6/10
Tense Story of Dope Running.
11 May 2016
Warning: Spoilers
This is pretty good. Dick Powell is a high-level agent of the Bureau of Narcotics who tracks down opium from Shanghai to to Egypt to Cuba to New York. It's a tangled but believable tale in which he uncovers an intricate network of opium from its extraction from poppies through it refinement, shipping, and delivery in New York. It doesn't look as exotic as it sounds because except for some shots aboard a liner at sea, we only see locations through the lens of the second unit.

Dick Powell is in his hard-boiled mode here. He gets conked on the head twice.
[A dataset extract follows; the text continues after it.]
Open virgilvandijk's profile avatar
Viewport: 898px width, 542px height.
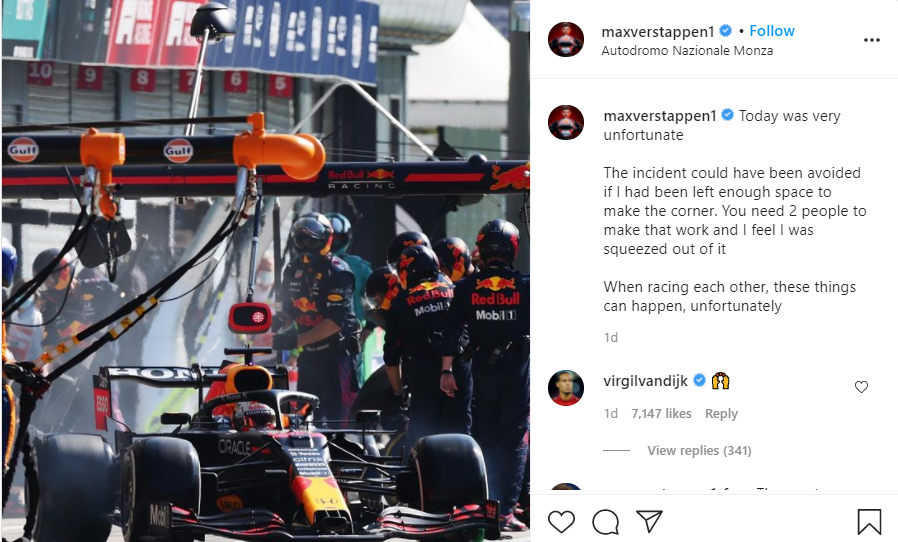click(x=566, y=388)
He gets conked on the head in every hard-boiled movie he's ever made. In "Murder, My Sweet," when he is conked on the head, his narration gives us Raymond Chandler's prose: "a dark pool opened up at my feet and I fell in," and we see a dark pool opening at his feet. Then we see him fall in. Here, during his two conks, there are only dissolves. They lack poetry.

It makes a hero out of Harry Anslinger, head of the narcotics bureau, and almost turns him into President-for-Life of the FBI, J. Edgar Hoover. Well, there has to be a hero at the top, but the fact is that Anslinger was, as one critic called him, "a notorious bonehead" who put marijuana in the same class as heroin. It was all hard narcotics to Anslinger, part of a widespread plot to sap our will to fight.

It's a fascinating tale, really, given the Hollywood treatment. It opens with the murder of a hundred or so Chinese slaves being deep sixed on a heavy chain, like the slaves of yore, so it gets your attention and keeps it all the way through. Of course, this being Hollywood, we have to live with Vladimir Sokolov as a Chinese guy, trying to speak English with a Chinese accent while disguising his native Russian phones.